Problem details
Reproduce everything in the forum post from "I haven't really" down to "super nice people.", swapping "books" for "manuals".

Text passage
I haven't really looked at any books....I just read a ton online, different articles, forums, etc. and then I cornered a few people here and asked them questions until my fingers turned blue. Now that I have been in the hobby a little while now I am starting to look around at some of the published work out there. Pretty much everything you cold find in the books is there on the net, but you have to be lucky enough to know some super nice people.

all of there information is not 100% but you could go to reefcentral.com's online magazine "reefkeeping" you can read the articles from the current magazine and from past ones. Read up, get interested. The fact that the 5 gallon is too small just means that you have ta go bigger


----------



## Fishfirst (Jan 24, 2005)

Recorded data
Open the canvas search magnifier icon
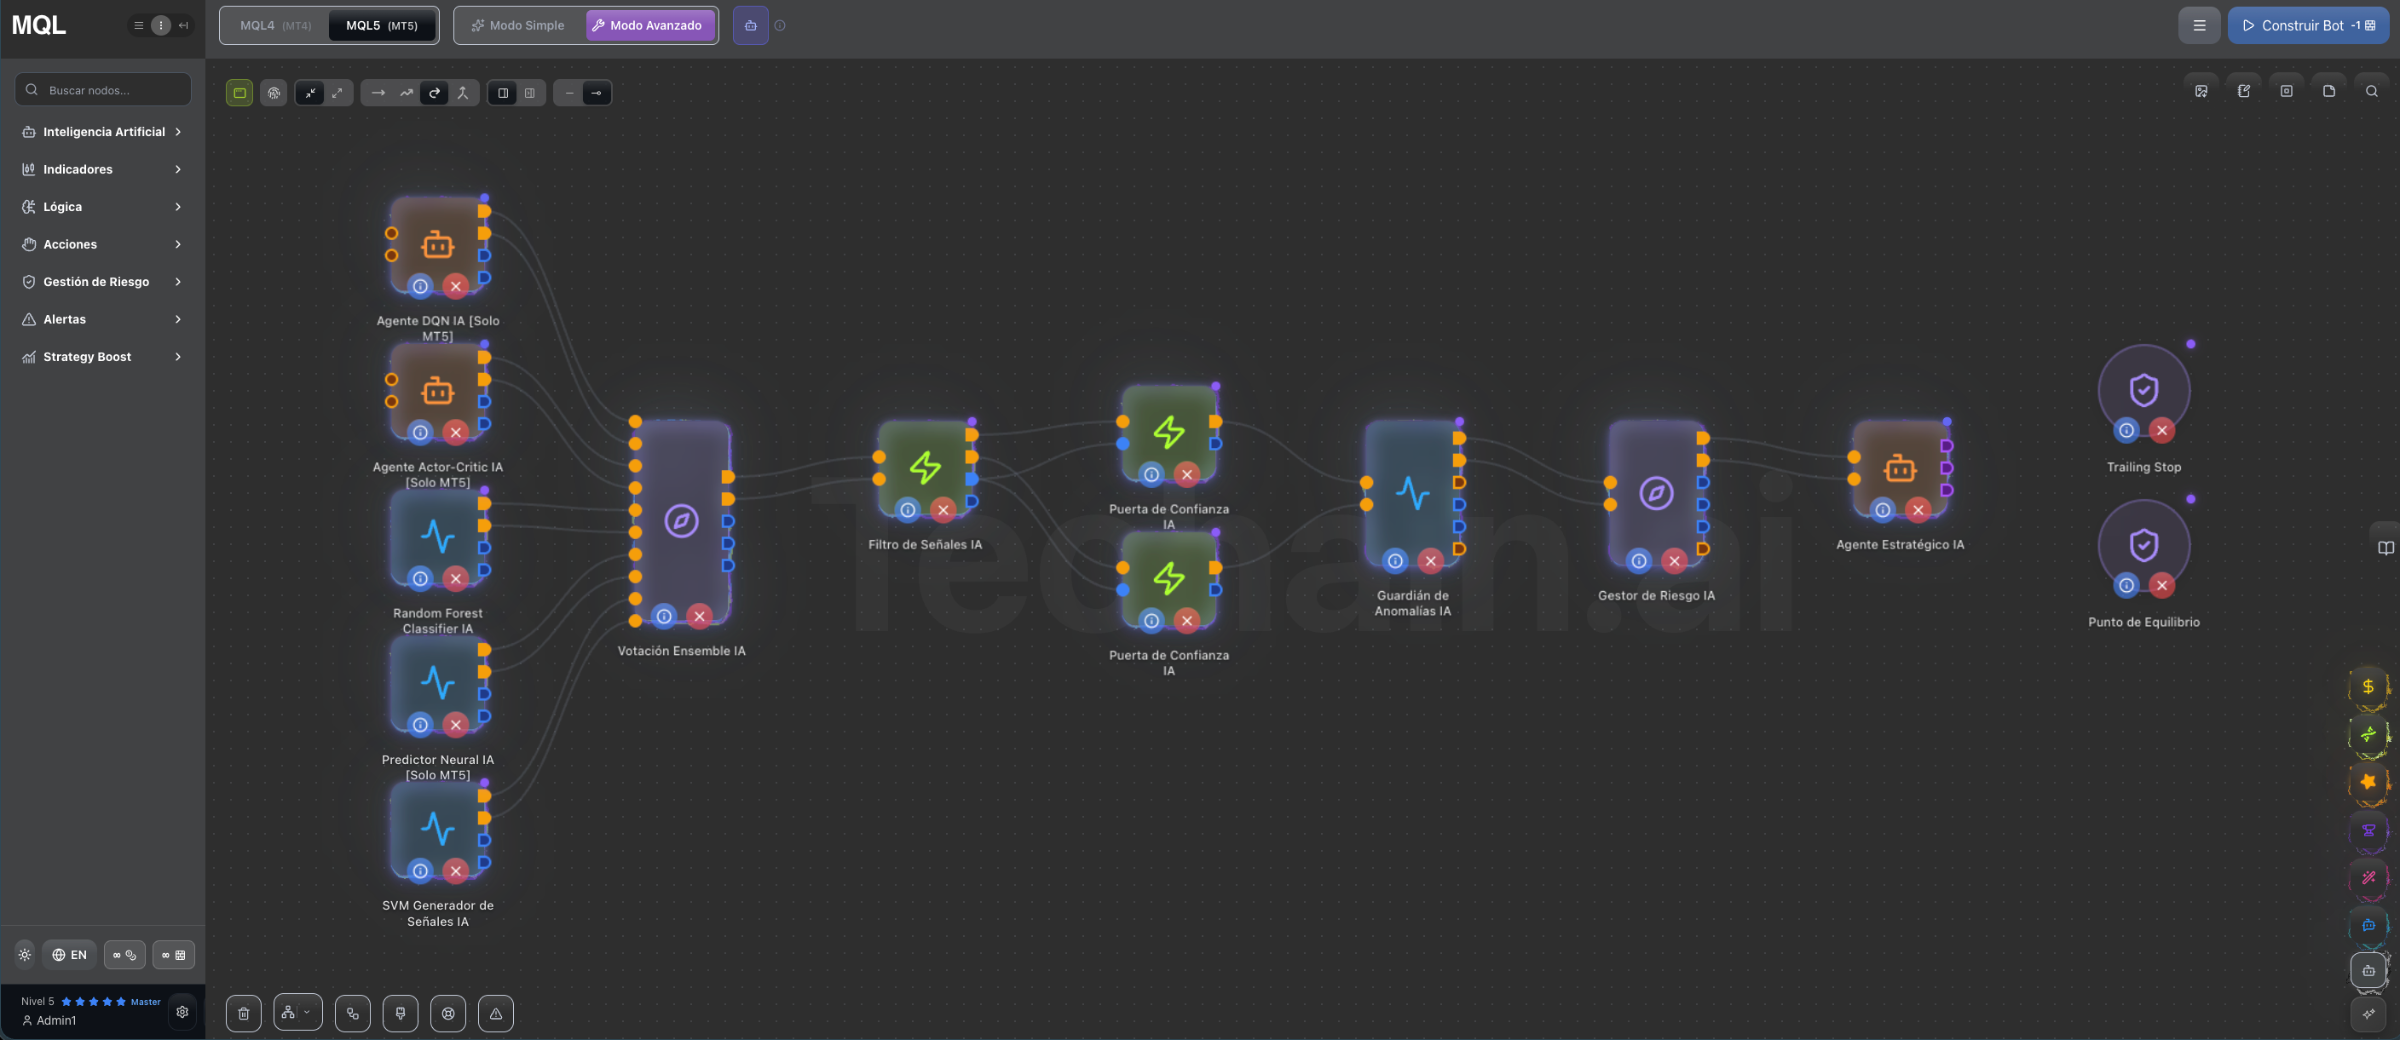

Correct response
I haven't really looked at any manuals....I just read a ton online, different articles, forums, etc. and then I cornered a few people here and asked them questions until my fingers turned blue. Now that I have been in the hobby a little while now I am starting to look around at some of the published work out there. Pretty much everything you cold find in the manuals is there on the net, but you have to be lucky enough to know some super nice people.